INSTRUCTIONS FOR THE TASK ::
Your answer consists of the lines in the data that contain "panel". Copy each of them.

MATERIAL FOR THIS EXERCISE START

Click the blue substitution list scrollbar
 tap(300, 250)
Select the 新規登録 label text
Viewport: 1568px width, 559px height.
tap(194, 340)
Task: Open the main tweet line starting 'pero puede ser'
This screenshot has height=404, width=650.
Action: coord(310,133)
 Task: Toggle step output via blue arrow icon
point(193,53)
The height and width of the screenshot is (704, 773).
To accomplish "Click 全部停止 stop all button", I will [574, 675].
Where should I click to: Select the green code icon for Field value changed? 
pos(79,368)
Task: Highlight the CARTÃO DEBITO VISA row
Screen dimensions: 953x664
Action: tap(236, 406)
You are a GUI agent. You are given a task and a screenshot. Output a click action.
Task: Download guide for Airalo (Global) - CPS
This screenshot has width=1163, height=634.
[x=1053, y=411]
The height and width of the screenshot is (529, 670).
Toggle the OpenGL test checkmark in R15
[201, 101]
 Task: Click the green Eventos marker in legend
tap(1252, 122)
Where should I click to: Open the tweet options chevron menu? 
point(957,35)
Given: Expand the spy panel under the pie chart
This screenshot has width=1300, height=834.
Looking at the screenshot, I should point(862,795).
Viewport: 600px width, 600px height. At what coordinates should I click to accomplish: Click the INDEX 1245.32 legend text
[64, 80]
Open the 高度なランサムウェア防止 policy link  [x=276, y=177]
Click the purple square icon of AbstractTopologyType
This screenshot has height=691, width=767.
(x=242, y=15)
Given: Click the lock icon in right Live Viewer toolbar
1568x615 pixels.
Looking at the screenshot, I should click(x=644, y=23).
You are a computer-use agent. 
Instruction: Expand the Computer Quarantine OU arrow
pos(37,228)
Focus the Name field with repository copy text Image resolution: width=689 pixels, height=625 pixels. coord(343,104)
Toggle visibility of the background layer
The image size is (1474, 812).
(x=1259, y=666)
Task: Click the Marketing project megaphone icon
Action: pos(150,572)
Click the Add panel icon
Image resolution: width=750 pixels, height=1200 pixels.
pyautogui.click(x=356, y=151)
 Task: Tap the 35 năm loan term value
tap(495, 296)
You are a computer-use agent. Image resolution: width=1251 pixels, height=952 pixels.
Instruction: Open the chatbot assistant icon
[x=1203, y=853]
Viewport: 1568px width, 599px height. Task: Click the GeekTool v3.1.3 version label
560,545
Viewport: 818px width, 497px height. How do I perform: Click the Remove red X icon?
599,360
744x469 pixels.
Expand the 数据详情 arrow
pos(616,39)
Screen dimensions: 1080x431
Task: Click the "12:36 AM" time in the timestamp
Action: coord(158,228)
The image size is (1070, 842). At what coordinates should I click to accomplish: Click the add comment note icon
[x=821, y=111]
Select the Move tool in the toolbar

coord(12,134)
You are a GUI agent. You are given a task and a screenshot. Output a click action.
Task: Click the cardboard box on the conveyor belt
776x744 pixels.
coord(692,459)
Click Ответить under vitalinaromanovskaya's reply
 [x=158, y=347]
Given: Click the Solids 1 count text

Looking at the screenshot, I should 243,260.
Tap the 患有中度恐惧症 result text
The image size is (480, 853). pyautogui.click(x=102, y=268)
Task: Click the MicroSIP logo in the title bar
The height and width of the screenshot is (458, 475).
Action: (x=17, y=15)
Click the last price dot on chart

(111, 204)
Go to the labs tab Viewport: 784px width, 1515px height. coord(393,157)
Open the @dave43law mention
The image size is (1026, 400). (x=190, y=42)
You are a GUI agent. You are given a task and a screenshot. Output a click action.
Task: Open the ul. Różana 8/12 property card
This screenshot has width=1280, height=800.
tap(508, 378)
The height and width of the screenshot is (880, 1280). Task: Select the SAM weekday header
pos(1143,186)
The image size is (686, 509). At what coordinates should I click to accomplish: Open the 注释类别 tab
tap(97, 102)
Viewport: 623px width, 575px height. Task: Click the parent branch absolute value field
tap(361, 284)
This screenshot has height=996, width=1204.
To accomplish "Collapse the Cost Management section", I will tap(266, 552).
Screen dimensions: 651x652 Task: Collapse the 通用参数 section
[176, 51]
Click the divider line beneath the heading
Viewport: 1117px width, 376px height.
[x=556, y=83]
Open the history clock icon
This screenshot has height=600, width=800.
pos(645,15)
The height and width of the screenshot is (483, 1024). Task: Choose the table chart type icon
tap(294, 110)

MATERIAL FOR THIS EXERCISE END

RESPONSE TO THIS TASK ::
Given: Expand the spy panel under the pie chart
Click the Add panel icon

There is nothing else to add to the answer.